* DIRECTIONS FOR THIS TASK
Whenever a line in the entries includes the word "will", copy that line out.

Stored items:
**********

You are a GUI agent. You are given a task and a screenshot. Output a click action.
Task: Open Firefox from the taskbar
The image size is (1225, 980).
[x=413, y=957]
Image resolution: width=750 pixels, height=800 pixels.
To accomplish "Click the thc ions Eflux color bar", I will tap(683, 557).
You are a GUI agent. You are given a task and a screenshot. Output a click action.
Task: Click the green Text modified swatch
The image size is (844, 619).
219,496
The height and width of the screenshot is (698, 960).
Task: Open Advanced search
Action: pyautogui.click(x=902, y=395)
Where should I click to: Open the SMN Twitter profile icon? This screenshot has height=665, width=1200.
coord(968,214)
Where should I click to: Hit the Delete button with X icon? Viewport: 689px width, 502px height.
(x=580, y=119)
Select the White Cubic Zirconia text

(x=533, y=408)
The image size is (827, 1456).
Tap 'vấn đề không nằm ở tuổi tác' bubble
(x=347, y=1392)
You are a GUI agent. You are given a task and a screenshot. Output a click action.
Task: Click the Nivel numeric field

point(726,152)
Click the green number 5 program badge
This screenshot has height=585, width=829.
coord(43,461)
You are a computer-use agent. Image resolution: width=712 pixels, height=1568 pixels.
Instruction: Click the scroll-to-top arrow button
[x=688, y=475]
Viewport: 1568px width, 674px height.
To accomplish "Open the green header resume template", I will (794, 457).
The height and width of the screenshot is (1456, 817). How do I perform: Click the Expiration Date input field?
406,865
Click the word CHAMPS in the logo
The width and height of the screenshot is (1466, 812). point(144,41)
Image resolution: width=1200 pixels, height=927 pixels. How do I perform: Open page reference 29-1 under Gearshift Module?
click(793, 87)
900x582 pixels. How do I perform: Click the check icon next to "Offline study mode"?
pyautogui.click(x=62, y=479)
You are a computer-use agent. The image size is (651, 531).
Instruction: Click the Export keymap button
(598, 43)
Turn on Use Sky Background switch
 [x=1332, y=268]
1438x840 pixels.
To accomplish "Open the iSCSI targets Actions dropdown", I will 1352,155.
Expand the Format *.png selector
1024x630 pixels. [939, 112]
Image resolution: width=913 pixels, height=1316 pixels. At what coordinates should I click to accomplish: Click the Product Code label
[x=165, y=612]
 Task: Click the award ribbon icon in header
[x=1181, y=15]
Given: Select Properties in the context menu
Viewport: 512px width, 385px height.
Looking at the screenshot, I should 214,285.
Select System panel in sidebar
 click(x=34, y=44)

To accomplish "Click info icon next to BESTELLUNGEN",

**********

* OUTPUT OF THE EXERCISE
To accomplish "Click the thc ions Eflux color bar", I will tap(683, 557).
To accomplish "Open the green header resume template", I will (794, 457).
To accomplish "Open the iSCSI targets Actions dropdown", I will 1352,155.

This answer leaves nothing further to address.